Intrduction

Although tumor genomic profiling has become the standard of care in oncology, this testing may not produce actionable findings in many tumors, particularly for pediatric and hard to treat cancers. These tumors simply do not harbor actionable DNA aberrations using 30-150 commonly-used cancer genes in tumor profile testing.

RNA sequencing, particularly when combined with whole exome sequencing, increases the number of actionable aberrations detected in these tumors, and may provide additional clinical utilities especially for childhood cancer patients.

Test Findings

• Whole exome analysis comprehensively characterizes tumor driver mutations using a tumor-normal comparison methodologies

• Exome-wide analysis also comprehensively characterizes germline cancer mutations

• RNA sequencing identifies gene expression signatures, fusion genes and mutational profiles at the transcriptome level

  • Pinpoints variants that regulate cancer gene expressions

  • Profiles gene fusions arising from chromosomal translocations

• This approach is complementary to routine tumor profile testing by providing additional therapy candidates and clinical outcome predictions

Benefits of RNA and Whole Exome Sequencing

Improve Clinical Outcome Prediction And Cancer Prognosis

• Fusion genes are a major cause of cancer.

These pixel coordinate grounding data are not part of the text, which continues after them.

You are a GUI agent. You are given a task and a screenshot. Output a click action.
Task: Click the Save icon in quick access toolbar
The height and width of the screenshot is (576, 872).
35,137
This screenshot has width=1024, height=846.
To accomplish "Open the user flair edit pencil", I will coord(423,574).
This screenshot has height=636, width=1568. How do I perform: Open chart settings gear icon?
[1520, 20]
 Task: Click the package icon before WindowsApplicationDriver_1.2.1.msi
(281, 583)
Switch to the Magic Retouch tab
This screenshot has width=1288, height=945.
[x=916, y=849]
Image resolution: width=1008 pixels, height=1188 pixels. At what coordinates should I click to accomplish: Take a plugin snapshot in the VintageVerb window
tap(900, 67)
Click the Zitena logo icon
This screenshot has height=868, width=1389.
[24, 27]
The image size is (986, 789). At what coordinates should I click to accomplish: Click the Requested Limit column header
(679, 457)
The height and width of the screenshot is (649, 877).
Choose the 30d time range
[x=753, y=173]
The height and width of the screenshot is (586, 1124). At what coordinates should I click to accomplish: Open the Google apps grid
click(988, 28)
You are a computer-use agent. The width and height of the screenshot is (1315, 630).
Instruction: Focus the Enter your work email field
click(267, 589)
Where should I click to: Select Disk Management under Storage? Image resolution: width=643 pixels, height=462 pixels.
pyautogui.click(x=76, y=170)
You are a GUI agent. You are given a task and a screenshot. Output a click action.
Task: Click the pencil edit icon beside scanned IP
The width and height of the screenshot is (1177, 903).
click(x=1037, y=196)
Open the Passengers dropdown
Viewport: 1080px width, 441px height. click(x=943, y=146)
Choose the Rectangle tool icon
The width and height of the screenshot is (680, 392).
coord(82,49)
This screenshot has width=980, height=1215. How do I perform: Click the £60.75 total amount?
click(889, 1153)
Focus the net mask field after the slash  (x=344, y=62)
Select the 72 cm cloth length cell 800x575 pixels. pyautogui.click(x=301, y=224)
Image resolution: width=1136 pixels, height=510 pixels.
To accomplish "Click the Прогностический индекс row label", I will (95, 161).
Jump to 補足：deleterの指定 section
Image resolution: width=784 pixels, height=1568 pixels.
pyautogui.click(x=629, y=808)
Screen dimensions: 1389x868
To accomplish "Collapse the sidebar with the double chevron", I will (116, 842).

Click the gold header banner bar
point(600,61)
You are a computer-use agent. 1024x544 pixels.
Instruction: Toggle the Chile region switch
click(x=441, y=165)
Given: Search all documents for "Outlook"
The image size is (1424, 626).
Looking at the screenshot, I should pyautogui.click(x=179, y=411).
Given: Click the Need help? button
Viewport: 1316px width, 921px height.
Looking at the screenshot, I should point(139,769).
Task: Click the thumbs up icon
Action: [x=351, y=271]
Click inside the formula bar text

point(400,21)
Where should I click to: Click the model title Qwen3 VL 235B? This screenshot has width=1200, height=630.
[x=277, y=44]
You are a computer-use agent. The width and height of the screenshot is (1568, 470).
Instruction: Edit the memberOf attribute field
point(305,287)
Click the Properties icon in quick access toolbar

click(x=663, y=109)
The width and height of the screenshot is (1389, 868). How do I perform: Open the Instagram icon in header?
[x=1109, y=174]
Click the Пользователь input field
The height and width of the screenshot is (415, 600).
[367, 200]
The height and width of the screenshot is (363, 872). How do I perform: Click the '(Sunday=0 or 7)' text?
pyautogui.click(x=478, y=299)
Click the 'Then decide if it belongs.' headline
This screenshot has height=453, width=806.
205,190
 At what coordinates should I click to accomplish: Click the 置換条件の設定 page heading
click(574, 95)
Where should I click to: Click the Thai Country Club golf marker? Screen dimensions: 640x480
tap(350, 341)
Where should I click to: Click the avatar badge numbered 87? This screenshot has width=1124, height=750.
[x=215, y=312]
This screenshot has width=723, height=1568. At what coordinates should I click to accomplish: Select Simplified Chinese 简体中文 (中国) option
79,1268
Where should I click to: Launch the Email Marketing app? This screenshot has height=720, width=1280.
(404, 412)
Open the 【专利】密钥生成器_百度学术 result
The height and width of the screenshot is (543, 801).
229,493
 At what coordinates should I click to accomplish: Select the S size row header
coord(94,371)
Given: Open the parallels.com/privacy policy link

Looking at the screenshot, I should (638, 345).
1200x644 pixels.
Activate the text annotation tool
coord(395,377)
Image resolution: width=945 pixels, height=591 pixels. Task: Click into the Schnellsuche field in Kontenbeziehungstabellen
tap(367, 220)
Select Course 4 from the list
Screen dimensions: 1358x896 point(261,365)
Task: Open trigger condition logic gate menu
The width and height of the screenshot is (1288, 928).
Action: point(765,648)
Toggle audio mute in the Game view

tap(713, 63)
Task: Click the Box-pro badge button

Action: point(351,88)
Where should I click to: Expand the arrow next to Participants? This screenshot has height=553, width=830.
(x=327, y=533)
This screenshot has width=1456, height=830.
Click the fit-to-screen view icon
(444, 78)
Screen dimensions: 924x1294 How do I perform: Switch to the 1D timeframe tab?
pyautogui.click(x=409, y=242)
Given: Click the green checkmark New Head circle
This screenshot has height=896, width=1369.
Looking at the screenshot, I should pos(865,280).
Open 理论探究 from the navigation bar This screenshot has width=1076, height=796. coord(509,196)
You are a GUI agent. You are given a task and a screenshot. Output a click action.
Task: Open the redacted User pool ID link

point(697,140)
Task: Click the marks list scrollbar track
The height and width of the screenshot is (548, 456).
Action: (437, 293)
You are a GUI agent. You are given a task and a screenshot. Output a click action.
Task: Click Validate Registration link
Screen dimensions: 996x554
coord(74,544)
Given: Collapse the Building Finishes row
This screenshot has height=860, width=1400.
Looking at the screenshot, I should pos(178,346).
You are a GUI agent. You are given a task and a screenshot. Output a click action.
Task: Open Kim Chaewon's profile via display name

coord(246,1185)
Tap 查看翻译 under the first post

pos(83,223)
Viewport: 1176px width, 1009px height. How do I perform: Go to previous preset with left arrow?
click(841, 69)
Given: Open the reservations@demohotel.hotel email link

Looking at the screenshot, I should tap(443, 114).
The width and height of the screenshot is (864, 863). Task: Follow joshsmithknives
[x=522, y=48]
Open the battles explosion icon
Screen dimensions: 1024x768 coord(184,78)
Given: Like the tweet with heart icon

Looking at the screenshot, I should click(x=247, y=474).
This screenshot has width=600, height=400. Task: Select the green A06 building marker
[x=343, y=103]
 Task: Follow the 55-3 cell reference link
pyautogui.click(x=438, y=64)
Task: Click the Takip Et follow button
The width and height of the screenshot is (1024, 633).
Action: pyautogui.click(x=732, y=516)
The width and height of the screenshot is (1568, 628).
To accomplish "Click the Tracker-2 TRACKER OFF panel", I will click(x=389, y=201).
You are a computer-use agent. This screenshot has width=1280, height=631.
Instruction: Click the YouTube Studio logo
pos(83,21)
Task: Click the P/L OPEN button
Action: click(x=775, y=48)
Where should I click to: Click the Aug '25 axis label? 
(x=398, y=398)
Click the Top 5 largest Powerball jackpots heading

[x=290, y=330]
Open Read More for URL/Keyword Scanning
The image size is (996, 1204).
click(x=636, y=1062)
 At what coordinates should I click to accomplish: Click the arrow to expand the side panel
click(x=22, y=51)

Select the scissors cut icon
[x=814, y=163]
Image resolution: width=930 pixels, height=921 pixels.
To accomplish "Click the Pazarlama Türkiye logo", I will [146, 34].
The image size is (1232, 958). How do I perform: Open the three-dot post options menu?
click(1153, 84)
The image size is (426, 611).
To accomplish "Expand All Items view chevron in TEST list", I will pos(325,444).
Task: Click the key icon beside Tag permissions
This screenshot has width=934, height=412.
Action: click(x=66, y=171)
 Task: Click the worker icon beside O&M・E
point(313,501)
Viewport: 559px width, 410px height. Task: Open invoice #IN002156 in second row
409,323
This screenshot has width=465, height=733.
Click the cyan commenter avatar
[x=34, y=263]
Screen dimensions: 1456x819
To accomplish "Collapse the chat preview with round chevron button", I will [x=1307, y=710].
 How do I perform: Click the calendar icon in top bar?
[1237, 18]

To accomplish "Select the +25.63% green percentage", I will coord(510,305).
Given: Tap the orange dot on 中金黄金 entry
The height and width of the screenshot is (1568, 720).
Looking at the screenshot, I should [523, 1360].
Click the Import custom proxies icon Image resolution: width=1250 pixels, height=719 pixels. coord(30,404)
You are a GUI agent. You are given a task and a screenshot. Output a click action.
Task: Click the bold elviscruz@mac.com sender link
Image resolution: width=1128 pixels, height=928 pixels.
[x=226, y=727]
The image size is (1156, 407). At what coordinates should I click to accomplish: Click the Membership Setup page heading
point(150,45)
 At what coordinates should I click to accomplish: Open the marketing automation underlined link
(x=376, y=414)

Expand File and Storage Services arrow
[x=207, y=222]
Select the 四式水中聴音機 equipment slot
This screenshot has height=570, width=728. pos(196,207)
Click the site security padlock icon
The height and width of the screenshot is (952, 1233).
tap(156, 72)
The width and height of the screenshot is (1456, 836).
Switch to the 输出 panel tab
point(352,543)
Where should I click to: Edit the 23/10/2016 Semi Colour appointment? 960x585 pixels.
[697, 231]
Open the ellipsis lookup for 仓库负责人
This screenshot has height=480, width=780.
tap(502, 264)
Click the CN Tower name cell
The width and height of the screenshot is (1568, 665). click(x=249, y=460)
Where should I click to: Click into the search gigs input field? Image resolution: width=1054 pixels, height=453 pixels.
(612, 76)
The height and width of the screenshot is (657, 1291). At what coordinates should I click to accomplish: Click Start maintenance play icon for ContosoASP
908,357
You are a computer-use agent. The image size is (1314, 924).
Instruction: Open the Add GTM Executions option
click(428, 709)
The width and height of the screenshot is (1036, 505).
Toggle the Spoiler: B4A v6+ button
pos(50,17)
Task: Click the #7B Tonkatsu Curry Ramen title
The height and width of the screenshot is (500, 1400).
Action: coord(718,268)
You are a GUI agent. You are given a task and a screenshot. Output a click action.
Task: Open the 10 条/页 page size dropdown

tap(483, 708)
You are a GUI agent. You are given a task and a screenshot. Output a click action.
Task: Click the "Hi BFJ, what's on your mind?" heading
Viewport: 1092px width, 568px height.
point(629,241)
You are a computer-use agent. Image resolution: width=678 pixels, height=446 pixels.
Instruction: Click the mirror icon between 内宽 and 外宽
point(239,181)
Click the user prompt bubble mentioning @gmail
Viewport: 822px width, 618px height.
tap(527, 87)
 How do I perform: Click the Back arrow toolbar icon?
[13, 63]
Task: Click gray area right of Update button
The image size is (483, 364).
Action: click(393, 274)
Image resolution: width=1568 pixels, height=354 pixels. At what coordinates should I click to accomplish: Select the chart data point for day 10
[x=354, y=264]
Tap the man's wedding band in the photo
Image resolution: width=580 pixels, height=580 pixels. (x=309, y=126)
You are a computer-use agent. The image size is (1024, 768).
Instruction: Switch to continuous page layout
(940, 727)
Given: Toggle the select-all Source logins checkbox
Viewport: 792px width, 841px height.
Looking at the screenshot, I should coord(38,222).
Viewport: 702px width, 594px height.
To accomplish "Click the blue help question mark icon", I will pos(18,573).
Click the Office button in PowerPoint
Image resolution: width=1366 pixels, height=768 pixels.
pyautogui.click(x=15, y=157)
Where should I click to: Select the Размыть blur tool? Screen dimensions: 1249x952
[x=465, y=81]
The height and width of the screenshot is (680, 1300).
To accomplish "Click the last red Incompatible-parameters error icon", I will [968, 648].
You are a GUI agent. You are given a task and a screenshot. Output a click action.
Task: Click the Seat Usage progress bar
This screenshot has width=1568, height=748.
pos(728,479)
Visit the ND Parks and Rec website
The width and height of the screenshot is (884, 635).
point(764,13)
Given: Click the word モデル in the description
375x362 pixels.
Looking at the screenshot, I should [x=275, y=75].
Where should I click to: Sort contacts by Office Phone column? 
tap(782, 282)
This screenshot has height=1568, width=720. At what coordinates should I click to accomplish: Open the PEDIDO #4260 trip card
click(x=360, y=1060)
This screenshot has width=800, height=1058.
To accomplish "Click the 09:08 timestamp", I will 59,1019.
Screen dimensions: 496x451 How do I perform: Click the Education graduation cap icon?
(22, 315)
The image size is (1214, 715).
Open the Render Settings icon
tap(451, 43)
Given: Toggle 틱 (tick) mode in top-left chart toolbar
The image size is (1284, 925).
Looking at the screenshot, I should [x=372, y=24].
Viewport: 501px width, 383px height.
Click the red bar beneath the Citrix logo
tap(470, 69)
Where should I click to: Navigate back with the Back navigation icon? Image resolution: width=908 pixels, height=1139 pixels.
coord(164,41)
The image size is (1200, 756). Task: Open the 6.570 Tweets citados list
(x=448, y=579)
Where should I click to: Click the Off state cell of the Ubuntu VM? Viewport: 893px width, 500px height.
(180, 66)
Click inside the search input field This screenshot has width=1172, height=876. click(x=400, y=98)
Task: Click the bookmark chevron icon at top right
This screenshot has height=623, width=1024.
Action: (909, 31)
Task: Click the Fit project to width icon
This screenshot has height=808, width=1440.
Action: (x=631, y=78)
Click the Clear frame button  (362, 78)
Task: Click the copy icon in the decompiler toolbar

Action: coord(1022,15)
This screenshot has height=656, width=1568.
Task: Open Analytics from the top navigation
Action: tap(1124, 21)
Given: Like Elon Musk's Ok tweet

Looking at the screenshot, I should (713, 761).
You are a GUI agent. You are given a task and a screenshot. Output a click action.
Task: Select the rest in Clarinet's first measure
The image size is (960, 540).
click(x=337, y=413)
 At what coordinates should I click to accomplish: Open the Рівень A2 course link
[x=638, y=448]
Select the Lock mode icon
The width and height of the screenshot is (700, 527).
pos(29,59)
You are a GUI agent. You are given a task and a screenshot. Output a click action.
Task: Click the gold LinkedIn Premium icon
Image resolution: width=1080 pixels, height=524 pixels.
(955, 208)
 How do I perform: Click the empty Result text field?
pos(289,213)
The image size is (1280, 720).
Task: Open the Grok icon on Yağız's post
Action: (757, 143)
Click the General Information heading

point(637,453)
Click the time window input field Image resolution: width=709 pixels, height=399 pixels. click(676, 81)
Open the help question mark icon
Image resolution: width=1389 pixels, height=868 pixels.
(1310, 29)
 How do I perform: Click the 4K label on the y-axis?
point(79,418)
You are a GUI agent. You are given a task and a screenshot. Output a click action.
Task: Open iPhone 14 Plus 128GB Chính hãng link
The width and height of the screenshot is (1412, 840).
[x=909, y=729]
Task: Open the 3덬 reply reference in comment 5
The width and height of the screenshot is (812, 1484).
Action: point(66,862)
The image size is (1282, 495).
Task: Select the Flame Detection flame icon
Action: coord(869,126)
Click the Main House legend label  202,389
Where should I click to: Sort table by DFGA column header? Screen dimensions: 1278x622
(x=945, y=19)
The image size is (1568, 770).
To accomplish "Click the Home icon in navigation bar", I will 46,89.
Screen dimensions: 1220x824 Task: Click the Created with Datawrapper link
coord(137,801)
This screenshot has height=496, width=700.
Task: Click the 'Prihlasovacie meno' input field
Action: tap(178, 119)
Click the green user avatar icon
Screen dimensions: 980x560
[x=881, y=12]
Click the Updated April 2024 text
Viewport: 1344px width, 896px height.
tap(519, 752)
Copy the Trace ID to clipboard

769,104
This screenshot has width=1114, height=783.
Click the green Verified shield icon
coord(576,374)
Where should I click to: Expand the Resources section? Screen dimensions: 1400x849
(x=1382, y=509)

These are hybrid genes that usually arise from chromosomal rearrangements where two different genes were placed together, such as translocation, interstitial deletion and chromosomal insertion. Collectively, fusion genes account for approximately 20% of human cancer morbidity. Identifying fusion genes in tumors provides opportunities for targeted treatment

• RNA sequencing determines gene expression, point mutations and small indels. The analysis supports tumor classification and progression prediction. The analysis results also support predictions on how a patient will respond to specific treatments.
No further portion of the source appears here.